> TEXTO PROPORCIONADO:
De tanto revisionismo histórico mediático, hemos descubierto que esa herramienta fabulosa del periodismo de investigación –hablamos aquí de la cámara oculta-, no era tan fabulosa como pensamos en los ’90, y de hecho, le han endilgado tantos pecados que habría que llevarla a juicio y ponerla de una vez por todas en el penal de Ezeiza.

Hasta Mario Pergolini que la usó a diestra y siniestra se mostró arrepentido de emplearla en sus programas. En manos equivocadas y con intenciones de burla o chanchullo amarillista, la cámara oculta pasó de paladín de la investigación a fondo a ventilador de trapitos sucios. Una semana atrás, a razón de la muerte de la actriz Beatriz Salomón, en las redes algunos juraban que la causa de su enfermedad había que rastrearla en aquella cámara oculta que destrozó su matrimonio y, según algunos, la hundió en la depresión. Allí se veía a su ex marido, cirujano plástico, en su consultorio en una situación de intimidad. Otra clara muestra de cuando la cámara oculta cruzaba la línea de la privacidad caiga quien caiga.

> DATOS PARA EXAMINAR:

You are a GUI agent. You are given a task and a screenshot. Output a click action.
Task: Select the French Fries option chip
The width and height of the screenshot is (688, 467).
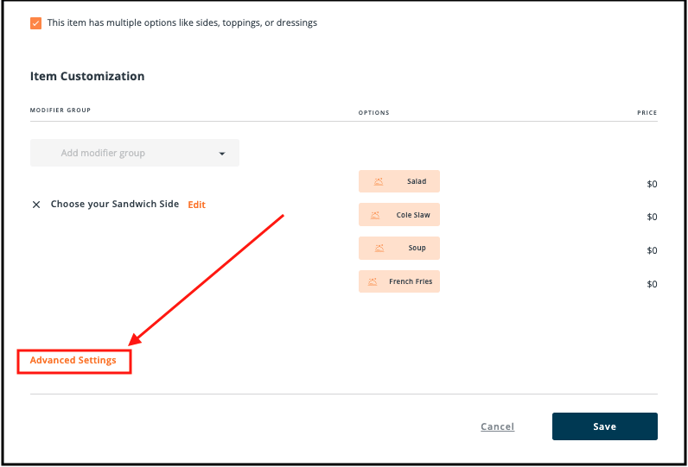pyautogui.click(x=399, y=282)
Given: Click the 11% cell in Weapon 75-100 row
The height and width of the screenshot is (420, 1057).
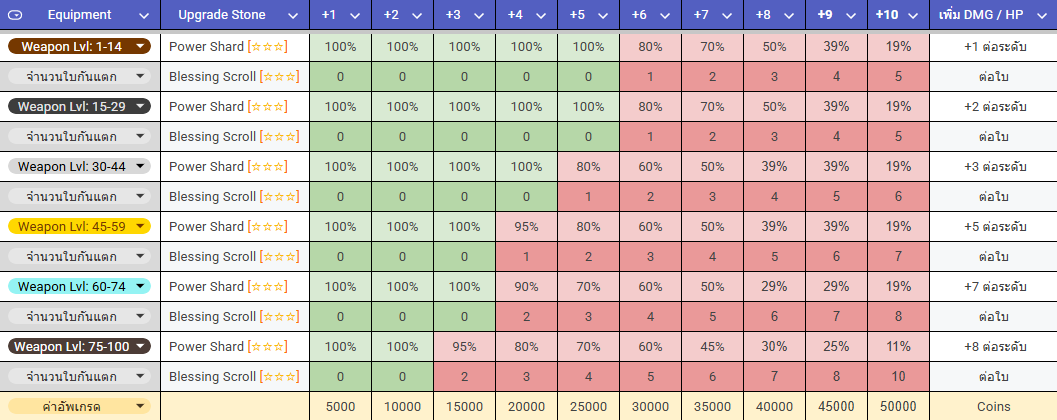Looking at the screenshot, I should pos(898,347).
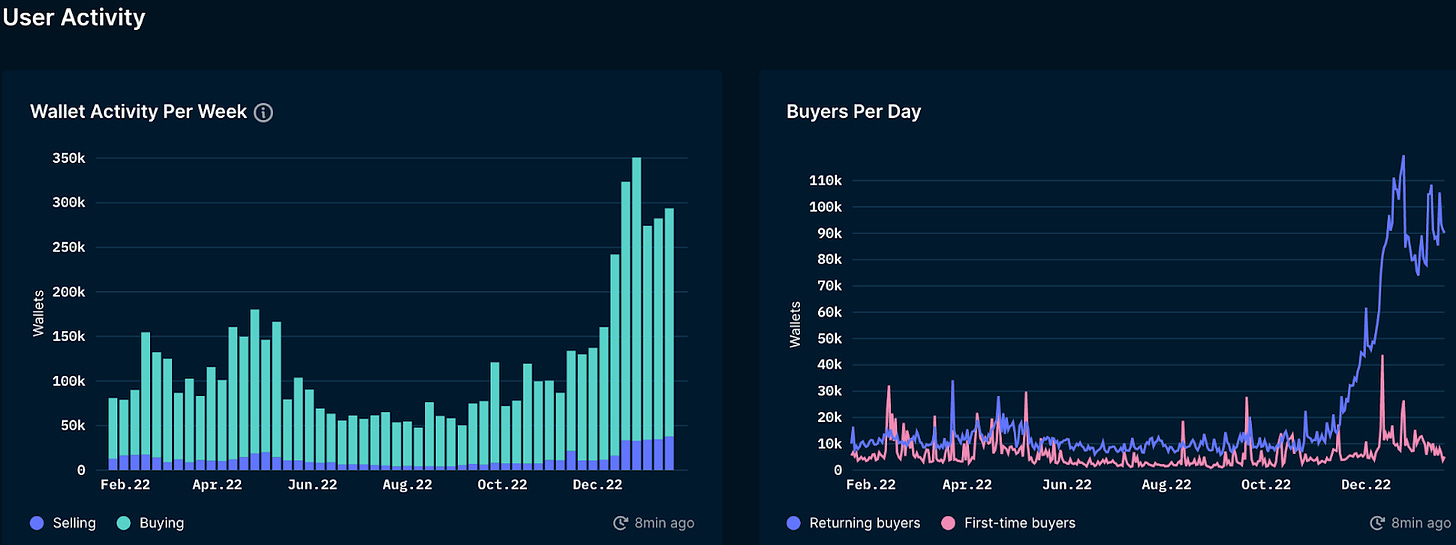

> EJERCICIO:
Escribe la continuación del texto sobre la cámara oculta en el periodismo, empezando justo después de su última oración.

> RESPUESTA:
Muchos señalan el origen de la cámara oculta en los ’70, en el trabajo del alemán Gunter Wallraff, el periodista que para contar, entre otras cosas, el maltratato a los inmigrantes, se hacía pasar por turco para ver cómo sus propios compatriotas eran unos cretinos con ellos. Por entonces, claro, no había cámara oculta como tal: pero el resultado era el mismo. Misiones encubiertas con resultados apabullantes.

Como todo chiche nuevo, la televisión tomó la cámara oculta para el churrete y ahí están las consecuencias: un tendal de matrimonios rotos, despidos, depresiones innecesarias, peleas al divino botón.

En algunos rubros y dadas ciertas condiciones, no está mal que el periodismo juegue a ser paladín de la justicia, el llamado cuarto poder. Pero no siempre el fin justifica los medios. A veces, hacen faltas muchos traspiés y mucha gente dolida para que los periodistas, al fin, aprendamos la lección.